[[ Data for this exercise open ]]
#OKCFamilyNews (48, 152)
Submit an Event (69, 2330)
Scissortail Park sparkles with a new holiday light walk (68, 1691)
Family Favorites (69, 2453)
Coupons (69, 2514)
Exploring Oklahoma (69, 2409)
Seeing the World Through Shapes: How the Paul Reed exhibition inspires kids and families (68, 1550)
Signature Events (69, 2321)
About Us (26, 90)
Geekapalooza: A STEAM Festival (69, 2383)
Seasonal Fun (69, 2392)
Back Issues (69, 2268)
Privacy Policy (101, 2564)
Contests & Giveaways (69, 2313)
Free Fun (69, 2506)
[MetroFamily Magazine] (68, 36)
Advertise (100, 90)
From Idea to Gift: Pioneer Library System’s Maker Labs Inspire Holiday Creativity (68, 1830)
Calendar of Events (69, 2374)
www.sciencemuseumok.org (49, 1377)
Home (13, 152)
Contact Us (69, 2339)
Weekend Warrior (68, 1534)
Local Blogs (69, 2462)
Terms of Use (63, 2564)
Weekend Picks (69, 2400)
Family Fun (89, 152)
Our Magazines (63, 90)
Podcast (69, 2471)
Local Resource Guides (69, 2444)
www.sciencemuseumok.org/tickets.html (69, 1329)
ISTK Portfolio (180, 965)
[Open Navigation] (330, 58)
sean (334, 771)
[[ Data for this exercise closed ]]
[[ Data for this exercise open ]]
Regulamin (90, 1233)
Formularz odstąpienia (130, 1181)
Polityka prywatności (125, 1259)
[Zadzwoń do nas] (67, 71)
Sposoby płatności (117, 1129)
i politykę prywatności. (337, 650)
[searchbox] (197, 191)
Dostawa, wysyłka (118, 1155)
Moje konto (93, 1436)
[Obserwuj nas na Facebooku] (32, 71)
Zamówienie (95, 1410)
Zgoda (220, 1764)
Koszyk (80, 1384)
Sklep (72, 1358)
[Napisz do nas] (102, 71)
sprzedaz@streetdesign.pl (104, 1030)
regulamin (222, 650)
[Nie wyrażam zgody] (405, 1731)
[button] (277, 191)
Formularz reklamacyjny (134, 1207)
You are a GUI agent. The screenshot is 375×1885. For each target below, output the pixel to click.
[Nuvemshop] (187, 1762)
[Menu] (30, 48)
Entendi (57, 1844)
[[ Data for this exercise closed ]]
**What needs to be done**
After identifying the lines above that contain "sciencemuseumok", copy each one.

**Exercise response**
www.sciencemuseumok.org (49, 1377)
www.sciencemuseumok.org/tickets.html (69, 1329)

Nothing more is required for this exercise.